What you have to do: Your answer should consist of the lines in the data below that contain "button".

Saved data entries:

▼

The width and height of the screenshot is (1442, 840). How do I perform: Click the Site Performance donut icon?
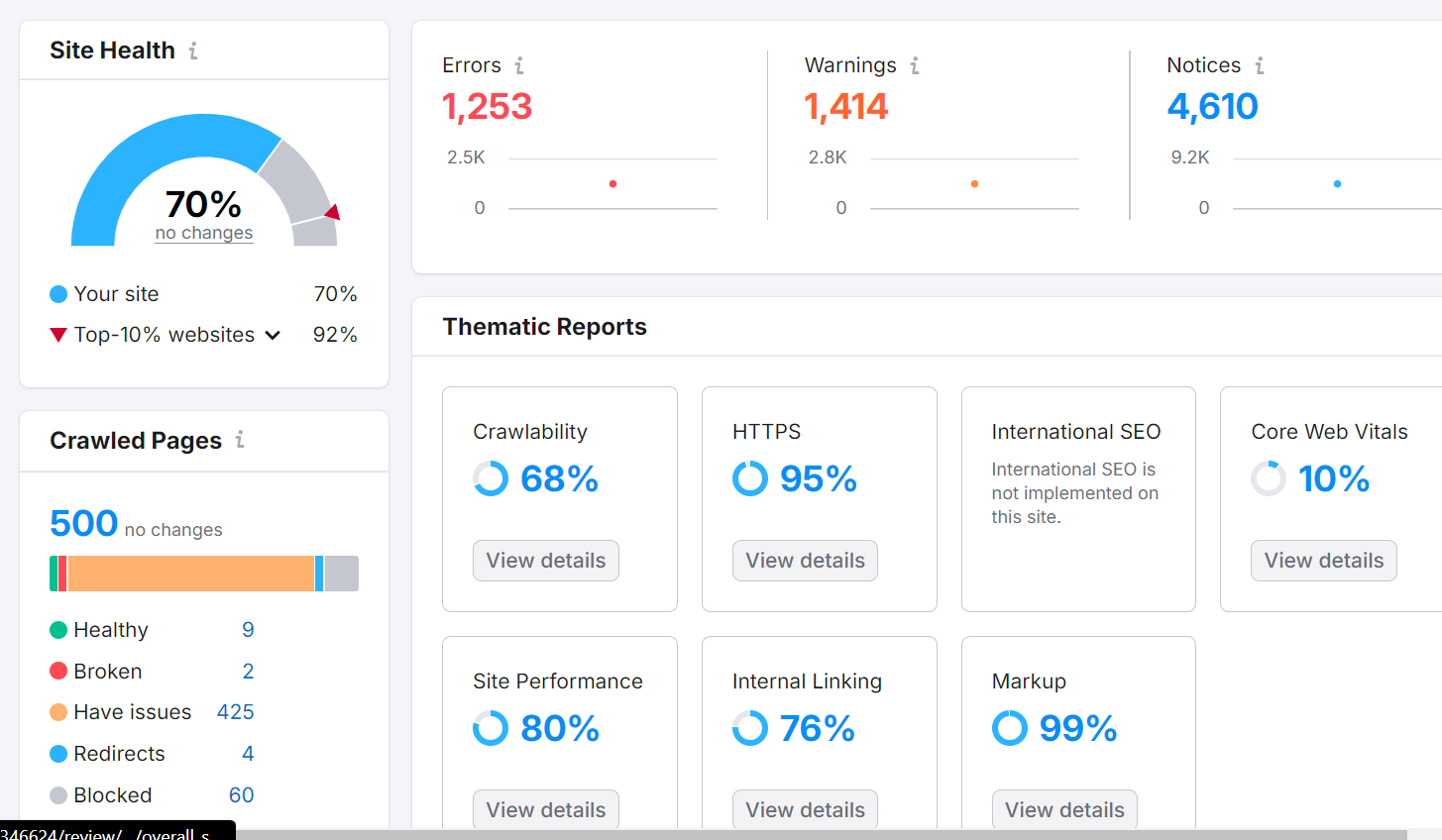491,728
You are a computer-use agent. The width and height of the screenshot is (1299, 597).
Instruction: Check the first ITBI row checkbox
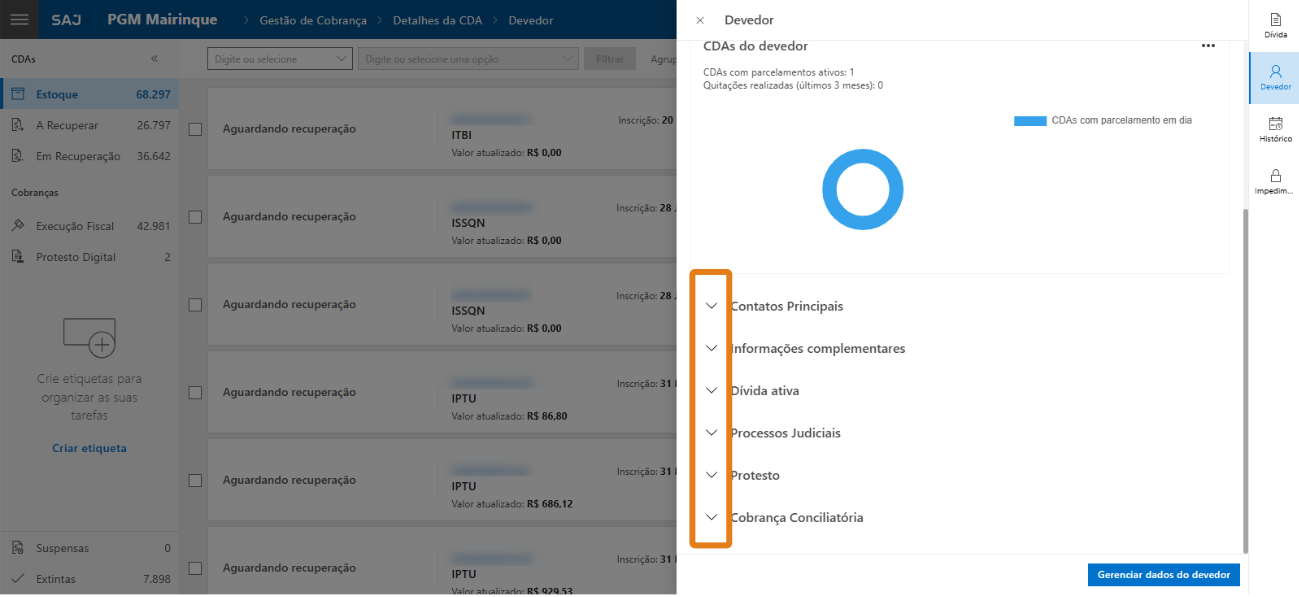[196, 129]
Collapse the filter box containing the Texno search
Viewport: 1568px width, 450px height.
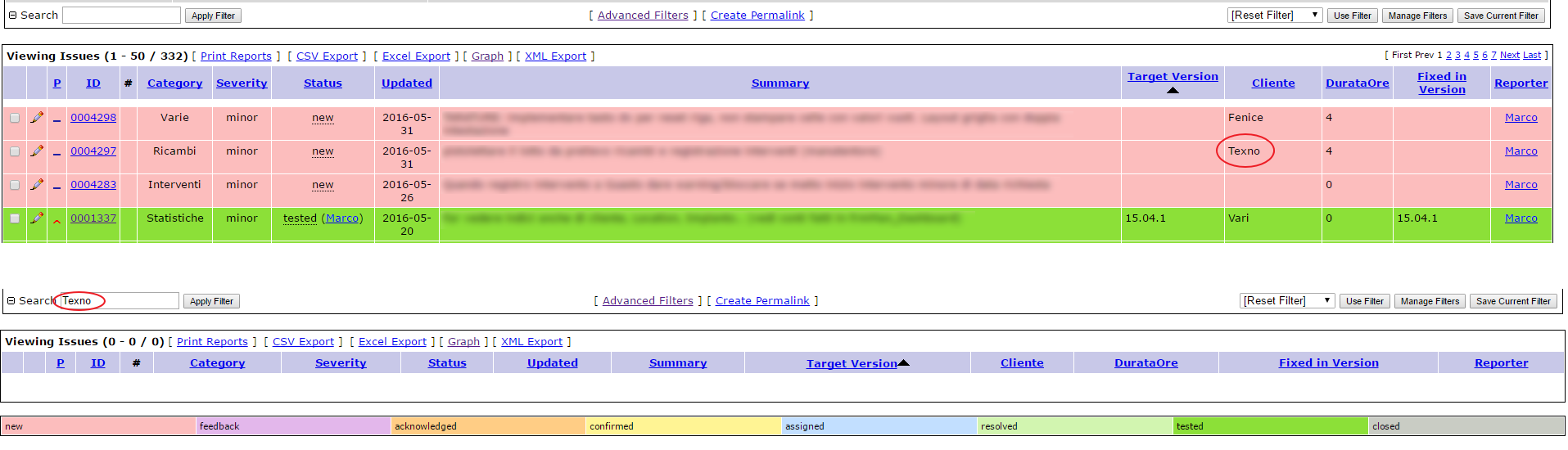click(x=11, y=301)
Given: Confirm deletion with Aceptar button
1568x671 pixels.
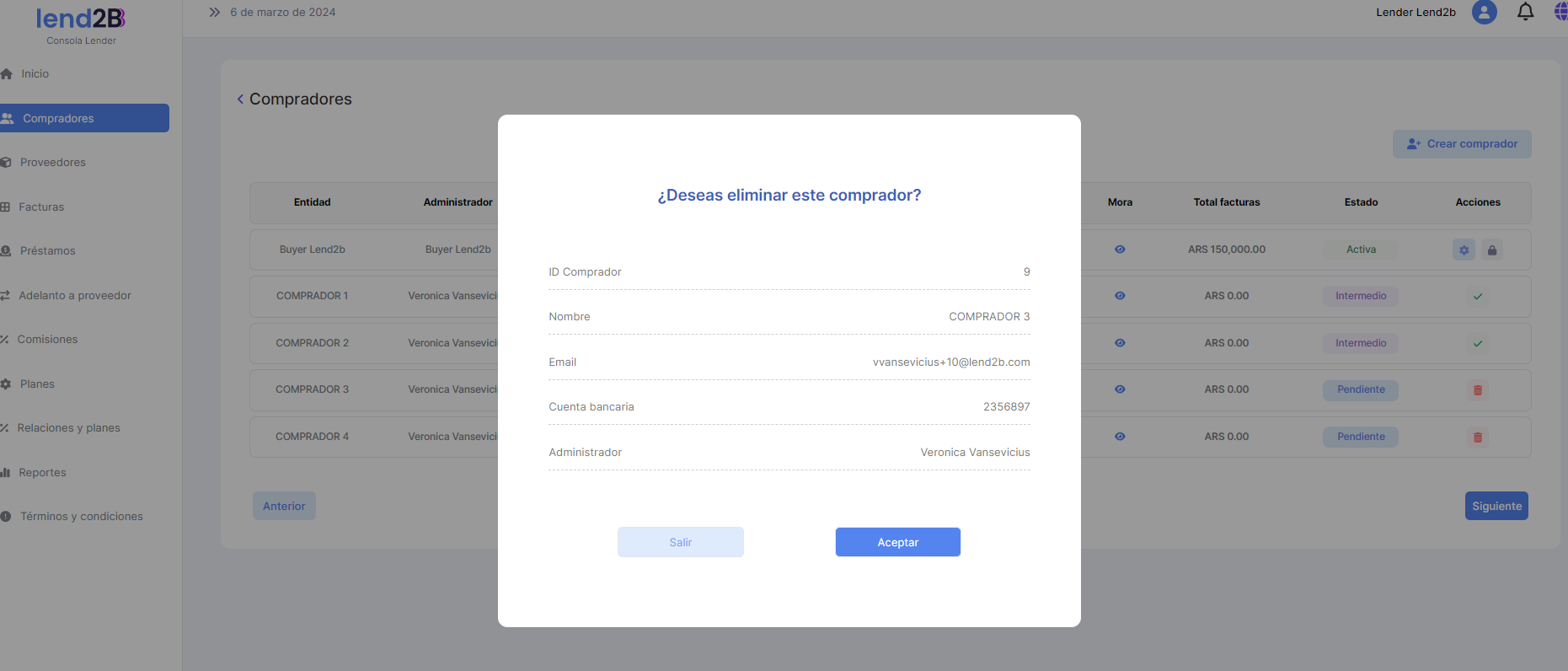Looking at the screenshot, I should [x=897, y=542].
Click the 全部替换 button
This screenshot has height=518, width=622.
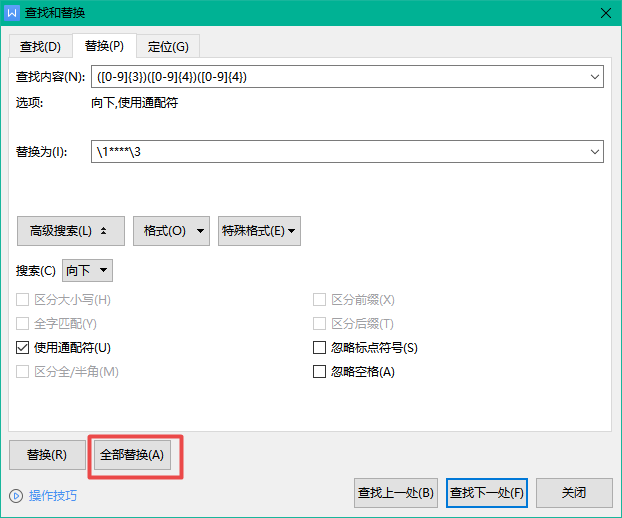(134, 455)
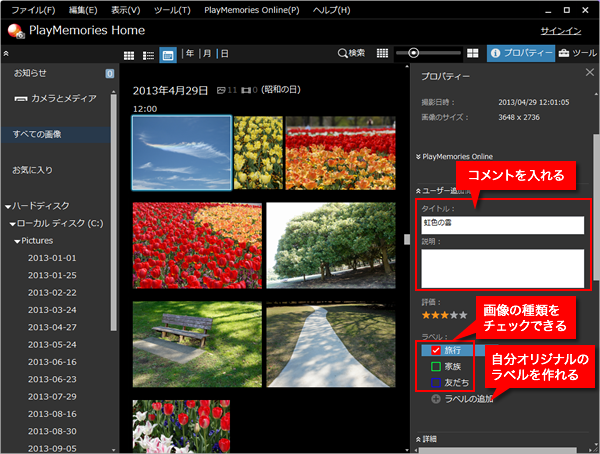
Task: Close the properties panel
Action: coord(589,74)
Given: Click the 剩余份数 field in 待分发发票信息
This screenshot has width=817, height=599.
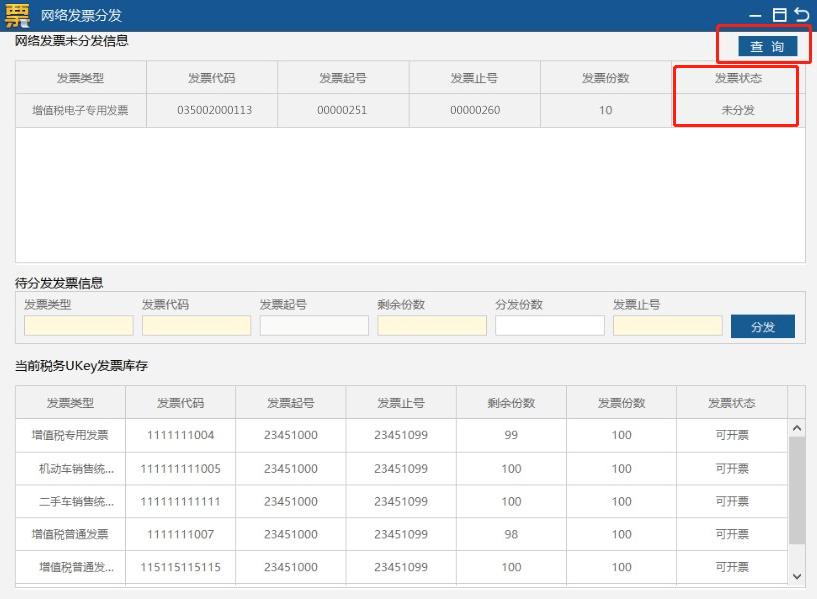Looking at the screenshot, I should (x=431, y=326).

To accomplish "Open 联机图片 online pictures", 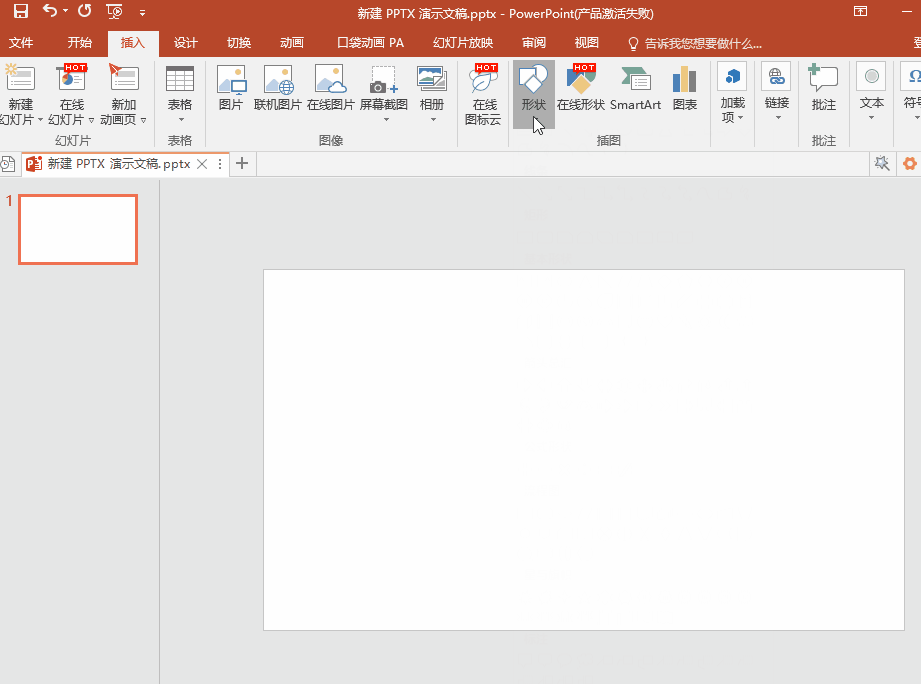I will (278, 91).
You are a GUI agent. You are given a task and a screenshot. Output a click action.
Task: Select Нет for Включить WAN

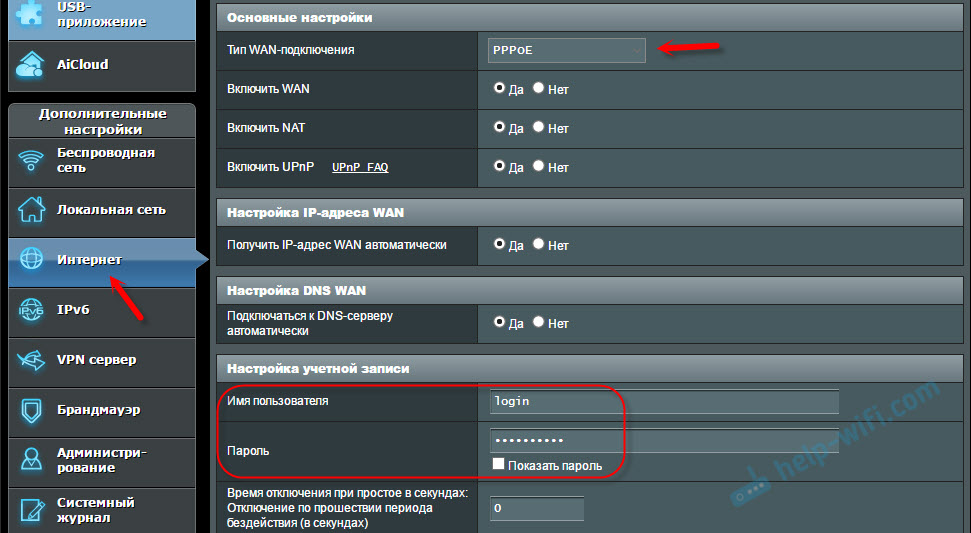click(x=539, y=89)
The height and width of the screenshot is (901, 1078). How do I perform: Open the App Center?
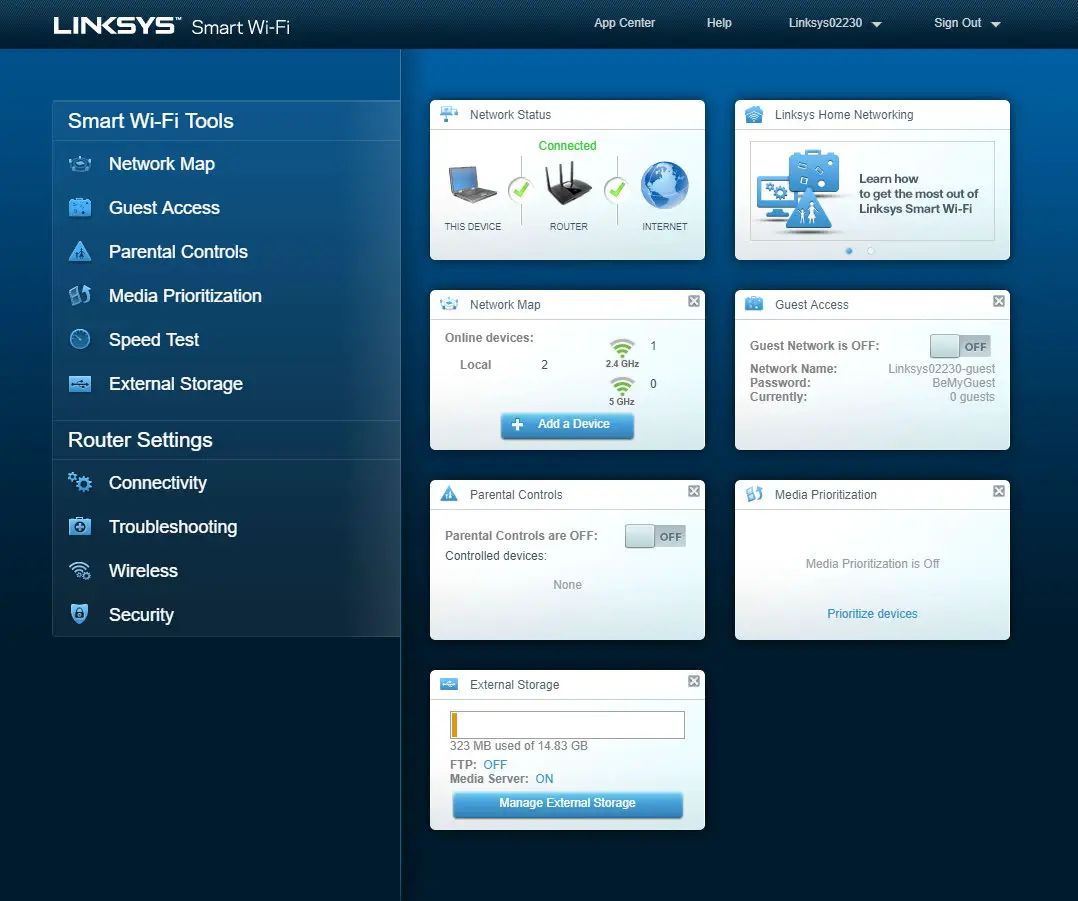[624, 22]
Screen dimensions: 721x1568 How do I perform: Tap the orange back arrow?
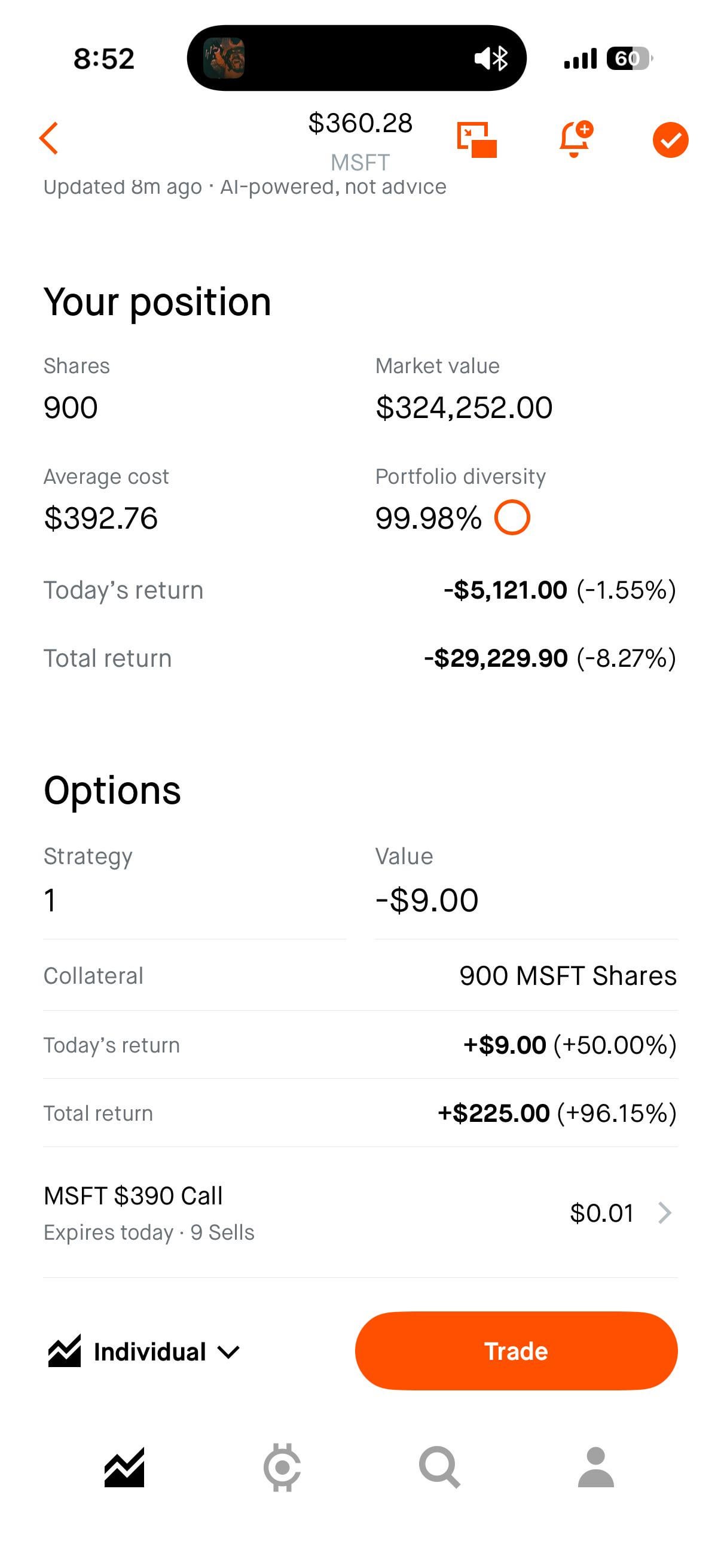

▲

Exercise answer:
Given: Confirm deletion with Aceptar button
Click the 全部替换 button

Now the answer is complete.